Rangga berniat menghampiri Malini untuk memastikan kebenaran yang membuatnya bingung. Setelah kakinya akan sampai beberapa langkah lagi menuju pria wanita itu, Malini keluar dari gedung bersama kedua anaknya setelah berbicara bersama Sonia. Malini pamit kepada Sonia untuk kembali ke rumah dengan berbohong akan mengunjungi ibunya yang tiba-tiba sakit. Jadi, Sonia tidak bisa mencegatnya untuk pergi.
"Bu Malini!" panggil Rangga sambil berlari menghampiri Malini yang berdiri menunggu taksi di tepi jalan.
Malini menoleh ke belakang dan menghapus air matanya. Kedua anaknya bingung melihat Ibunya yang ceria menangis di hadapan mereka untuk pertama kalinya. Rangga berhenti berlari setelah berdiri di hadapan wanita itu, ia memandangi tangis yang masih terlihat di mata Malini Meski wanita itu tersenyum. Lalu, Rangga memperhatikan kedua bocah yang berdiri di kiri dan kanan tubuh Malini dengan wajah prihatin melihat kebingungan kedua anak itu.

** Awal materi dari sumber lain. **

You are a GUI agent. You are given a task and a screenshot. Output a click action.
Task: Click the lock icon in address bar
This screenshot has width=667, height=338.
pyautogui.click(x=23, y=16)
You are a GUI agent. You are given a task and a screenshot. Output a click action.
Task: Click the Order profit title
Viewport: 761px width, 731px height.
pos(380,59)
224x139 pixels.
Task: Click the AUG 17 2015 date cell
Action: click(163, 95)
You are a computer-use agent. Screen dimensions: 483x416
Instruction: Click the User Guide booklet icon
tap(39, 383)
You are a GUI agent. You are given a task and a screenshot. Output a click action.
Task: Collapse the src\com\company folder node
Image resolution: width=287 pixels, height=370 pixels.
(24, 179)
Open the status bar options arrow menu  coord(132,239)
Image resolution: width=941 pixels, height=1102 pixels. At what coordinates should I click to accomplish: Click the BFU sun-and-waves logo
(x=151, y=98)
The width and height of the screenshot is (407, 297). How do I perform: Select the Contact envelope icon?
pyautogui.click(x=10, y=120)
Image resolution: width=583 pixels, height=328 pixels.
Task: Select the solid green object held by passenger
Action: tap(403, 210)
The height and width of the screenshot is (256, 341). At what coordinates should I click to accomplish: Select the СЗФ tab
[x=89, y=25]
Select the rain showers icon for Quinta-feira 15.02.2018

"Ibuk melihatnya? Ibuk menangis? Ibuk tidak bisa menyembunyikan dariku," kata Rangga.
"Maksud kamu, apa?" Malini menunjukkan raut wajah bingung dalam kepura-puraan.
"Antara Buk Yuna dan Pak Hudda," kata Rangga.
Air mata Malini menetes setelah mengetahui ada orang lain yang tahu mengenai hubungan gelap suaminya dan Yuna. Malini segera membuang muka dari kedua anak-anaknya dan menghapus air mata yang tidak henti jatuh di pipinya.
"Anak-anak, kalian masuk ke mobil Om, ya? Mobil warna hitam itu adalah mobil Om. Di sana banyak makanan. Ayo ke sana?" suruh Rangga dengan mendorong pelan punggung kedua anak itu.
Tangis Malini pecah. Ia tidak bisa menyembunyikan kesedihannya. Rangga merasa iba melihat kesedihan mendalam dari sorot matanya. Rangga tidak tahan hati melihatnya, ia ikut tersakiti melihat wanita itu disakiti. Rangga memberanikan diri memeluknya dan menepis pelan punggung Malini.
"Ibuk harus kuat," kata Rangga dengan suara lembut.
Seorang wanita dalam balutan gaun pesta memotret mereka dari mobil yang berada tidak jauh dari posisi mereka. Wanita itu berambut panjang bergelombang. Bibirnya tersenyum licik dengan sebuah ide jahat sudah berada di benaknya.